Given data Block Start

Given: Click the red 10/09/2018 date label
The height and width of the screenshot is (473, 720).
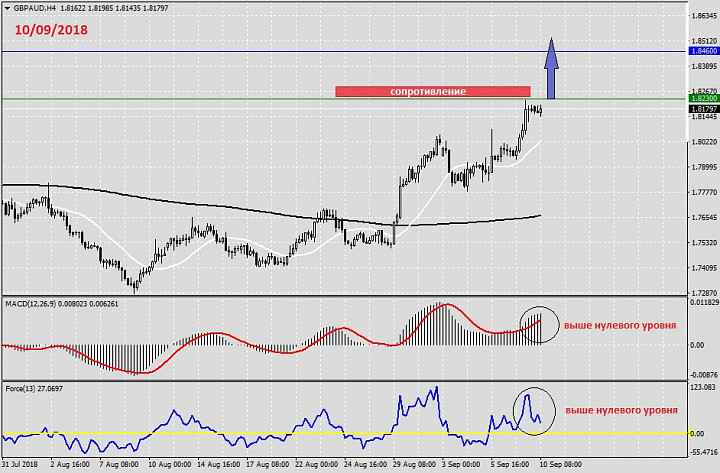Looking at the screenshot, I should tap(51, 29).
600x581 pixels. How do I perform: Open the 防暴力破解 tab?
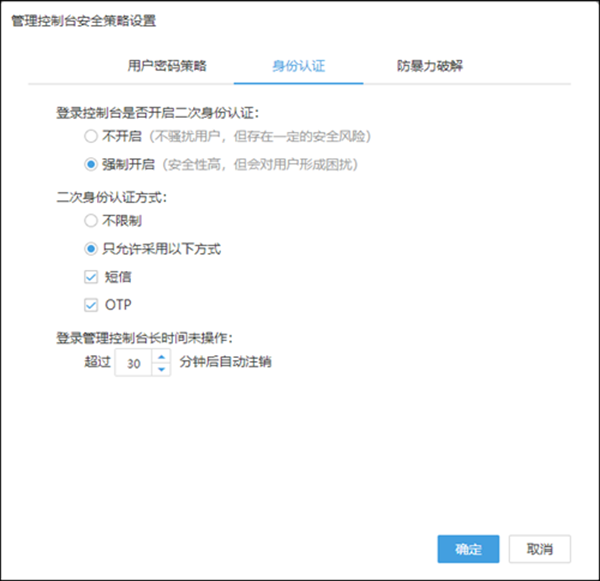point(428,66)
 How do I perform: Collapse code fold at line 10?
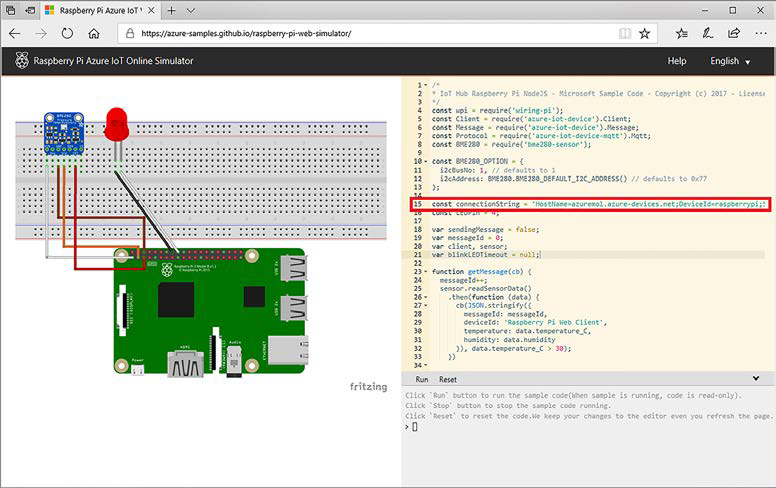point(427,160)
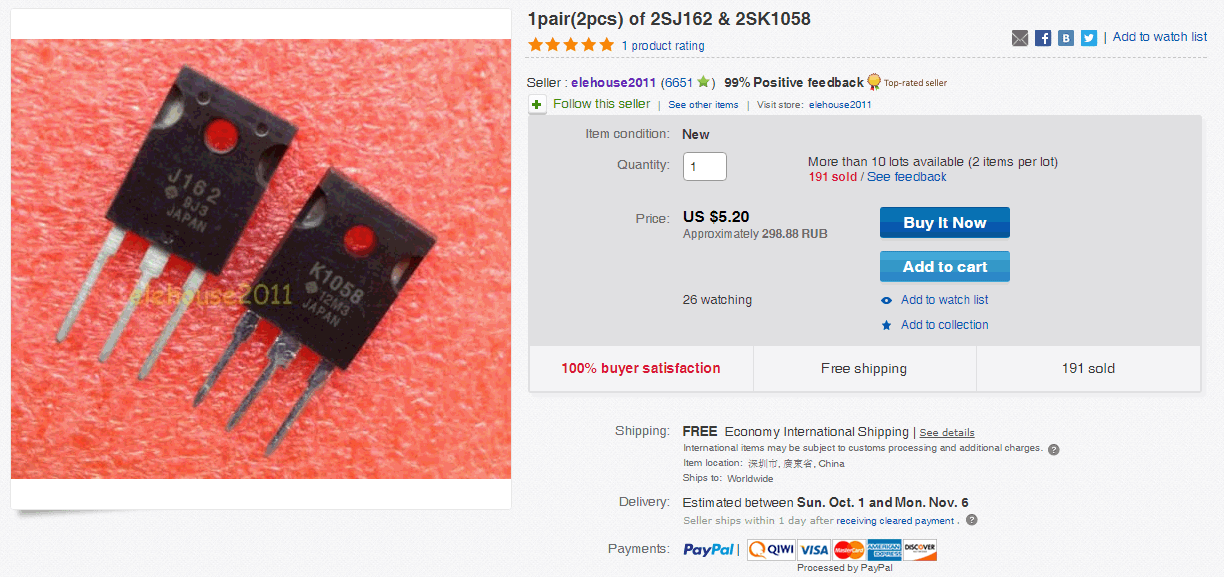Click top Add to watch list link
1224x577 pixels.
tap(1160, 37)
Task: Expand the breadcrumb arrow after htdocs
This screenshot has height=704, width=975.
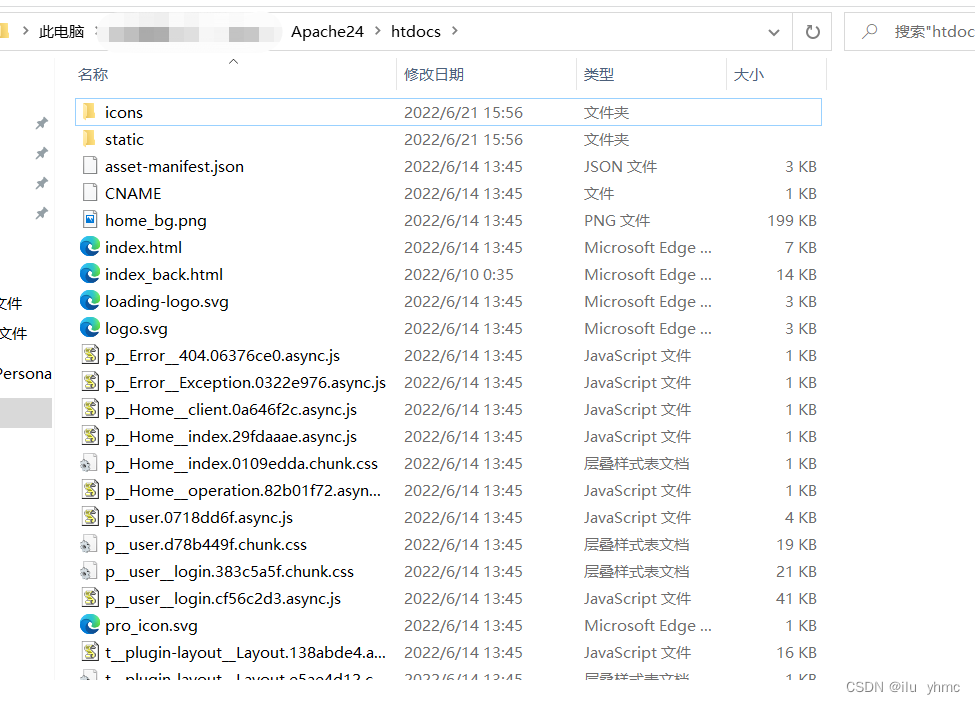Action: (455, 31)
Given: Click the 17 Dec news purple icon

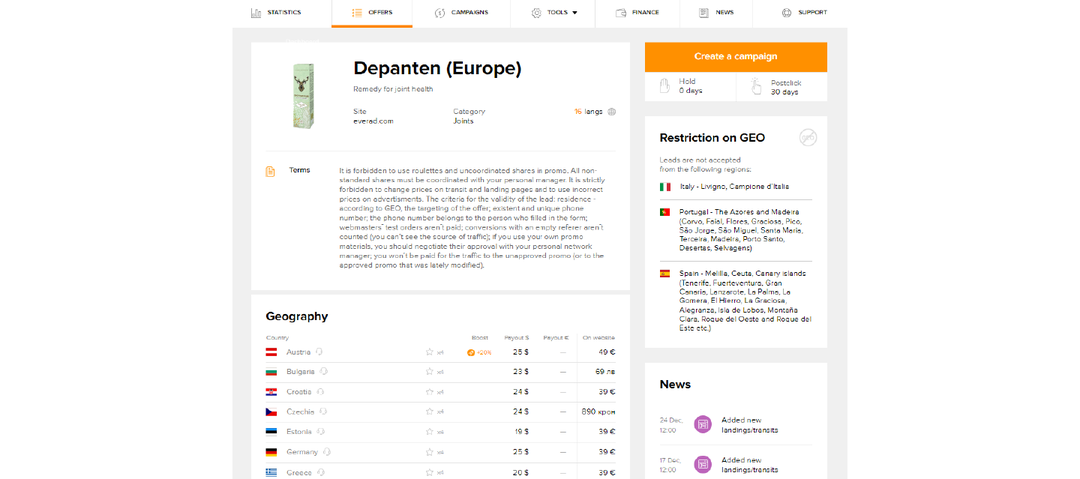Looking at the screenshot, I should pos(703,464).

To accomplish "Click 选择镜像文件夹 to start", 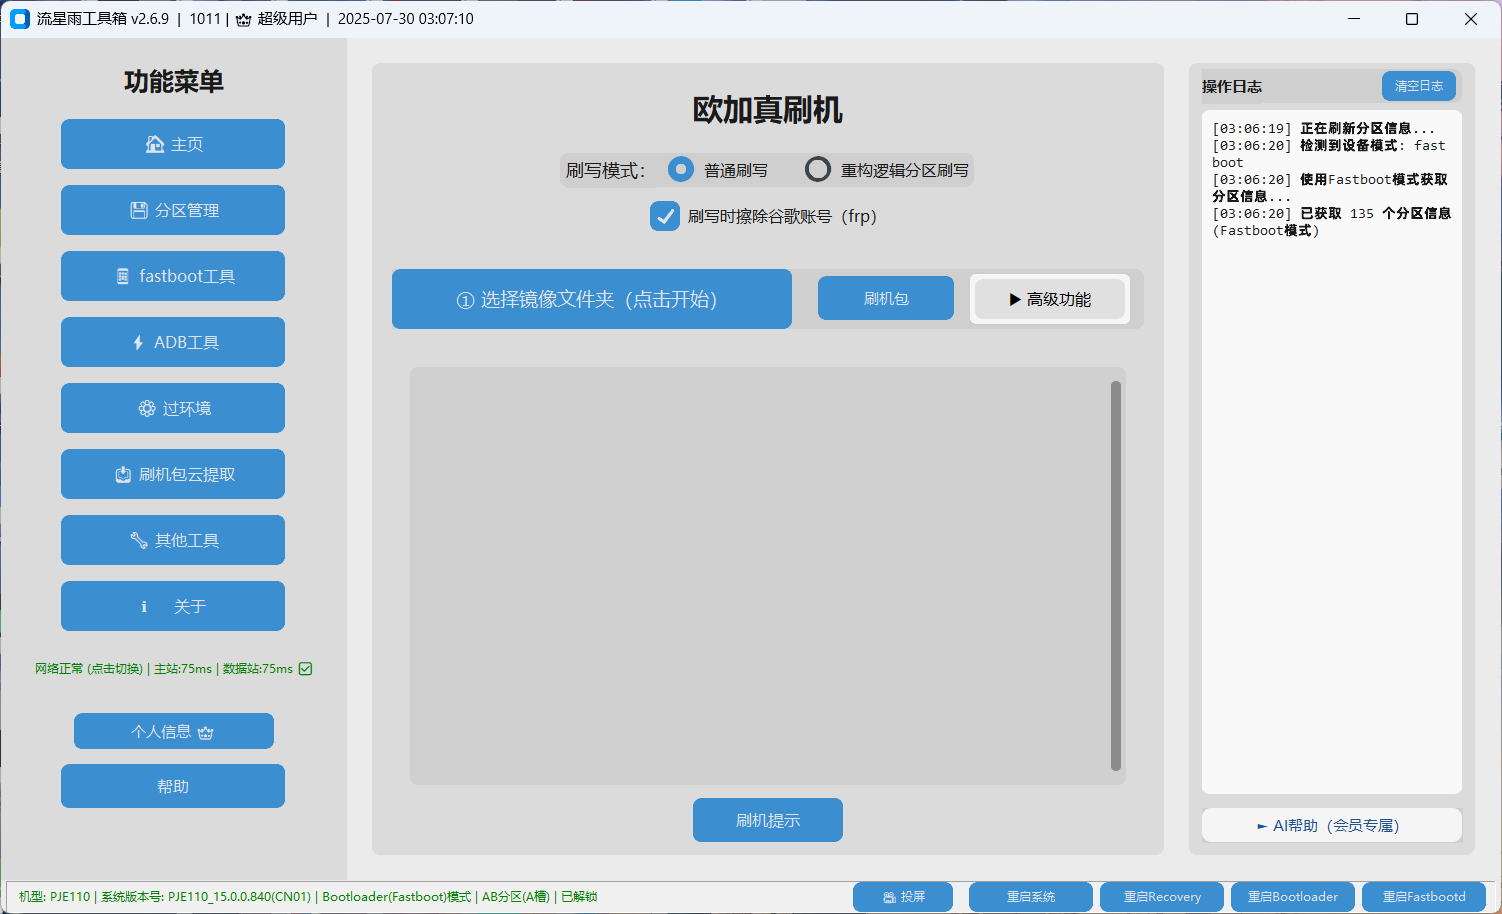I will point(591,299).
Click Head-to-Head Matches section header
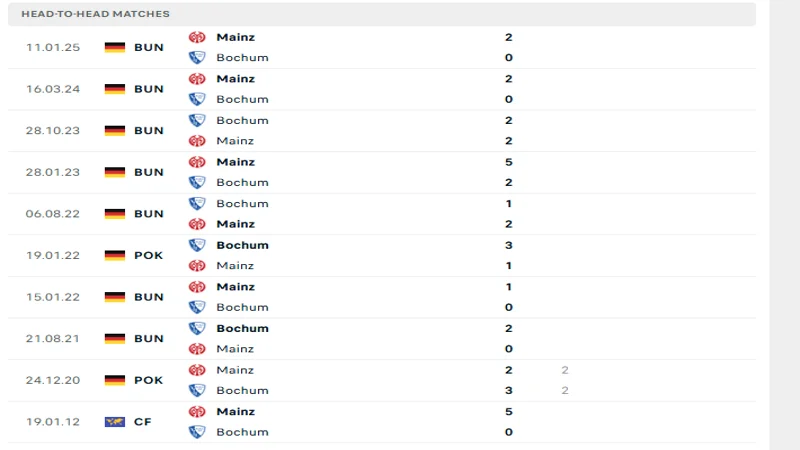800x450 pixels. (95, 14)
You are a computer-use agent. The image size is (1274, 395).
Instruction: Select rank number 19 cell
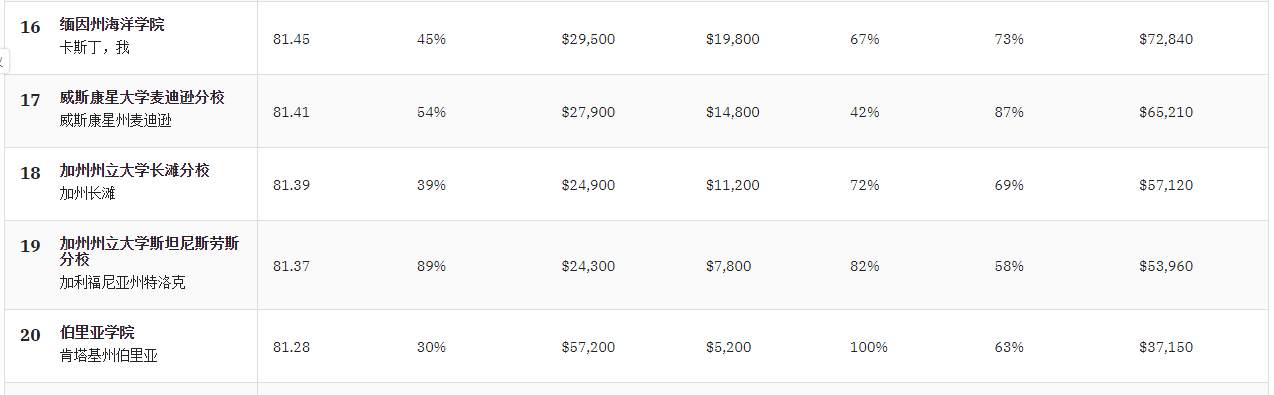point(30,246)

Given data Block End

### [What is needed]
Repeat word for word only the lines from the line holding "Click Head-to-Head Matches section header" to the final line of the material, both included. Don't carry over any picture.

### [Output]
Click Head-to-Head Matches section header
800x450 pixels. (95, 14)
You are a computer-use agent. The image size is (1274, 395).
Instruction: Select rank number 19 cell
point(30,246)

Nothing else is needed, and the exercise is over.